Because GlusterFS (and thus CloudFS) is based on FUSE, people often bring up the issue of FUSE limitations. Most often their concerns are about performance, and I think those concerns are a bit misplaced. Modern versions of FUSE do quite well, and Sage Weil even points out that some FUSE filesystems such as PLFS significantly outperform their native cousins for many important workloads. FUSE performance is fine, especially for a horizontally scalable distributed filesystem. As Sage also points out, though, there are some functional issues with FUSE. I think he overestimates the importance of integrating tightly with the kernel for memory management and cache coherency, but the problems are there and so I think it’s worthwhile to understand where the “rough edges” are. This post is my attempt to put together a list of ways in which FUSE filesystems might violate either POSIX standards or people’s expectations based on those standards. Here are the first few things that come to mind. Many thanks to Anand Avati @ Gluster for re-explaining some of these to me, providing updated information about others, and helping to fill out the list.

  • Shared writable mmap
    This is the best known FUSE limitation, because it really does bring the coherency and memory-management issues to the fore. Nonetheless, versions of FUSE since Linux kernel 2.6.27 do support it. I happen to believe shared writable mmap is something you shouldn’t be doing on a distributed filesystem because it will never perform well and introduces some extremely nasty fault-handling problems, but for some people it’s still a real issue and not solved in the versions of FUSE that they have.
  • Atomic rename
    This is more of a distributed-filesystem issue generally, but there is a FUSE component to it as well. In a nutshell, the problem is that POSIX requires that if a file exists at a certain path before a rename, then users must be able to open that file at any point even if it’s the subject of a rename. Unfortunately, since FUSE uses a handle-based interface, the open is actually in two parts – first a lookup to get the handle, then the open itself. The file could be renamed away in between, causing a POSIX-violating failure on the second part. This is really hard to address without speculatively locking the entire directory, which is just nasty in a whole bunch of ways.
  • Forgetting inodes
    Kernels have the right to evict inodes from their caches under pressure, but this can introduce a problem if the inode evicted on a server is still in use on a client. The result is a spurious ENOENT error on the client. Again, FUSE has actually addressed this – long before the mmap fixes, in fact – with some callbacks to notify user space, but these callbacks are not widely used and GlusterFS specifically doesn’t have those hooks yet. NFS doesn’t always handle these cases well either, by the way.
  • O_DIRECT
    OK, this one’s not POSIX, but still. FUSE actively filters out O_DIRECT flags, for reasons that escape me at the moment. Gluster has a FUSE patch that will turn O_DIRECT into something else that FUSE does support and that’s nearly equivalent, and just yesterday Anand Avati submitted a second patch that is even more fully integrated with the rest of how FUSE works, so maybe soon people won’t have to choose between stock FUSE and FUSE that supports O_DIRECT.
  • Now, I know this list is incomplete. Are there any other areas people can think of where FUSE filesystems can’t do things that in-kernel filesystems can? Please let me know in the comments so we can have a comprehensive list and point people to it when they ask.

 

2 Responses

You can follow any responses to this entry through the RSS 2.0 feed.

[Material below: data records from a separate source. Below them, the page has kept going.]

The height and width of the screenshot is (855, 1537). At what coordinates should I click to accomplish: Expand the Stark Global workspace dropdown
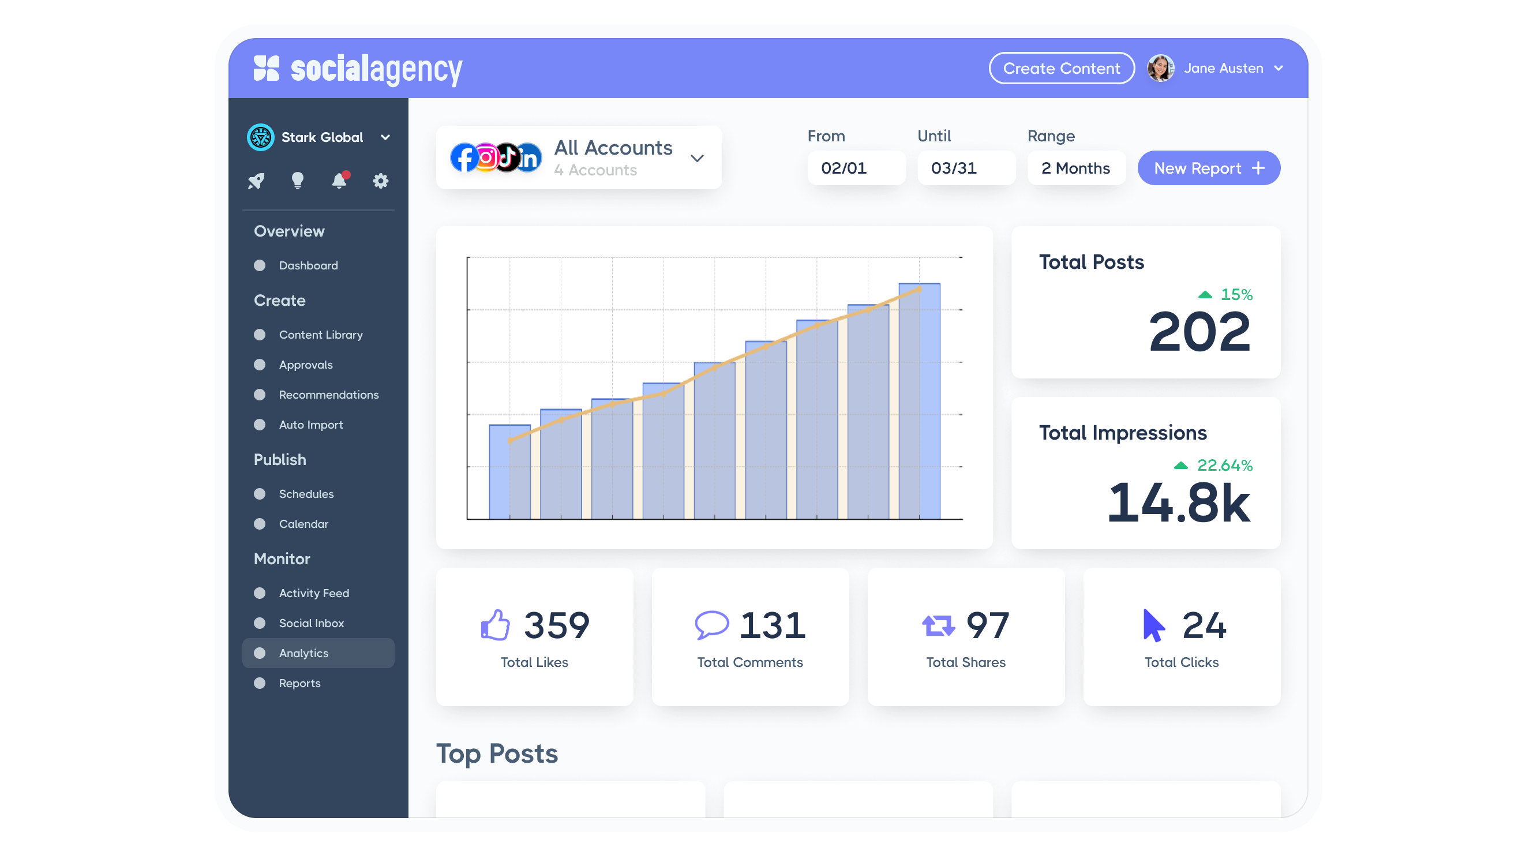click(385, 137)
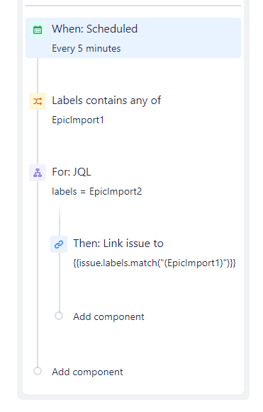Image resolution: width=263 pixels, height=412 pixels.
Task: Select the issue.labels.match smart value text
Action: [155, 263]
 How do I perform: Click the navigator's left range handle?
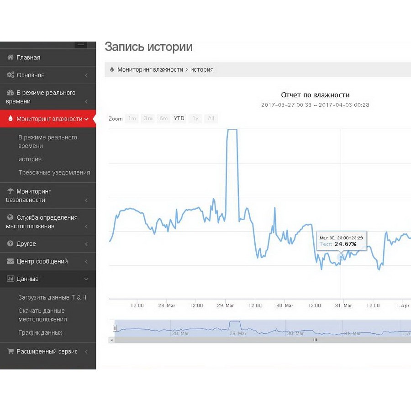coord(115,328)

Both comments and pings are currently closed.

  1. Jeff Darcy says:

    The folks in #gluster immediately pounced on another FUSE issue: auxiliary GIDs. There’s just no place for them in the FUSE API, so Gluster had to work around the limitation by reading /proc/$pid/status and parsing the result into a list. I guess it works, but it’s certainly less efficient than how a kernel filesystem can deal with the same issue.

  2. Stef Bon says:

    FUSE not aware of inotify.

    Setting a watch on a FUSE filesystem works, and changes are reported as long they are performed on the mounted fs.

    But when something changes in the backend, which can happen when it’s shared, it’s not reported. This is due to the fact that FUSE is not aware an inotify watch is set on an inode. When FUSE “knows” that, it can watch the corresponding item in the backend and react on that, and make the VFS aware something has changed.